Recent attempts to update federal law on the issue have failed to make it through either the House or Senate. Rokita noted that the Education Sciences Reform Act has not been reauthorized since 2002, and the Federal Education Rights and Privacy Act has never been reauthorized since its creation in 1974. “Frankly, most of our staff were not alive at that point, and even some of our colleagues were not alive at that point. It’s time—it’s more than time” to reauthorize federal privacy law, said Rep. Glenn Thompson, R-Pa.

As states work to implement the Every Student Succeeds Act, they need more support to develop and use high-quality research, according to Nathaniel Schwartz, the Tennessee education department’s chief research and strategy officer. Schwartz said the state has used its longitudinal student databases and research grants from IES to build a Tennessee research-education partnership to examine policy and instructional questions. For example, the state used longitudinal student data linked to workforce data to find that high school dropouts in the state were averaging only $10,000 in annual income.

Schwartz called for more federal support for research partnerships and other efforts to build state and local capacity to do research.
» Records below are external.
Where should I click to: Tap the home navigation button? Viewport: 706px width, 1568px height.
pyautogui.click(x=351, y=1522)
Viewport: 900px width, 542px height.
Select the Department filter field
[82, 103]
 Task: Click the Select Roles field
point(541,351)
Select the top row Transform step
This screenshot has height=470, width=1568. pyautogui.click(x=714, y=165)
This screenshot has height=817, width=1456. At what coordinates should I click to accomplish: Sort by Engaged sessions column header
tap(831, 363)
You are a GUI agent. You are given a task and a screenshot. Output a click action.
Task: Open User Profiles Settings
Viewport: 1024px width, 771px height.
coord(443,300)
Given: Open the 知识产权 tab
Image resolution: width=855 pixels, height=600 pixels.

He noted that as of 2015, only 29 state education agencies had offices devoted to data analysis, with even fewer having full-time, in-house researchers.

Former IES director and Brookings Institution senior fellow Grover “Russ” Whitehurst agreed, and added that Congress should build more explicit support and authority for federal research and evaluations of education policies. “It would be easy for an administration that is displeased with certain products because they are off-message or simply because it has other priorities ... to cripple IES” with budget cuts,” he said.

Student Privacy Issues

Rachael Strickland, co-founder of the Parent Coalition for Student Privacy, told lawmakers that “parents are not opposed to using data for research and education,” but she warned that education data, particularly those linked among several agencies, remains at risk of hacking by outside groups or future use for reasons not initially planned. For example, she noted that last year, 13 percent of higher education institutes and several K-12 school districts experienced a ransomware attack, in which hackers encripted school data and called for money to return it.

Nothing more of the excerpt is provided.